Un passaggio chiave riguarda il costo dell’energia: il kWh prodotto da impianti agrivoltaici elevati oggi costa in media più di quello dei grandi impianti fotovoltaici utility-scale tradizionali. Tuttavia, se si includono le esternalità positive – agricole, ambientali, di sicurezza e coesione territoriale – il quadro cambia e l’agrivoltaico risulta competitivo in una prospettiva “integrata”. La recente riduzione dei costi di investimento del fotovoltaico, stimata tra il 15% e il 20%, rafforza ulteriormente questa convenienza, mantenendo il modello sostenibile anche alla luce delle più recenti revisioni economiche.

Lo studio evidenzia come, a fronte di un costo di generazione leggermente superiore, i vantaggi complessivi – economici, ambientali, sociali e territoriali – rendano l’agrivoltaico elevato competitivo, con un LCOE integrato compreso tra 40,4 e 53 €/MWh. Non si tratta dunque di un costo fine a se stesso, ma di un investimento sostenibile che valorizza il territorio, incrementa la redditività agricola e apre nuove opportunità imprenditoriali. Nel solo comparto agricolo nazionale le ricadute dirette e indirette potrebbero superare 1,7 miliardi di euro, grazie anche all’introduzione di innovazioni digitali e alla valorizzazione di colture e superfici oggi poco utilizzate.

Da qui la richiesta di un’evoluzione delle politiche pubbliche.

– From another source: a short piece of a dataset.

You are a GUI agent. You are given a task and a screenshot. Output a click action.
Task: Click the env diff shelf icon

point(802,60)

Lo studio sottolinea l’urgenza di riconoscere formalmente l’agrivoltaico elevato come tecnologia distinta, di semplificare le procedure autorizzative, di introdurre strumenti di sostegno e aste specifiche che ne valorizzino le peculiarità, e di creare meccanismi capaci di “internalizzare” le esternalità positive, traducendole in un costo dell’energia più competitivo per imprese agricole e comunità locali.

Anche ENEA, tramite la direttrice Giulia Monteleone, ha ribadito la necessità di un quadro normativo chiaro e stabile, in grado di trasformare il potenziale dell’agrivoltaico in benefici concreti per l’economia rurale e per l’occupazione qualificata.

“Sono convinto che, per una transizione pragmatica verso un sistema che veda le rinnovabili in una posizione di rilevanza, serva un forte contributo del nuovo fotovoltaico che è l’agrivoltaico”, ha dichiarato il Ministro dell’Ambiente e della Sicurezza Energetica, Gilberto Pichetto Fratin, andando nella stesa direzione degli altri speaker.

In questo quadro si inseriscono anche le iniziative di certificazione, come la “Certificazione agrivoltaico sostenibile” sviluppata con RINA, pensate per attestare la qualità ambientale, sociale ed economica dei progetti e offrire alle amministrazioni un criterio oggettivo di valutazione in fase autorizzativa.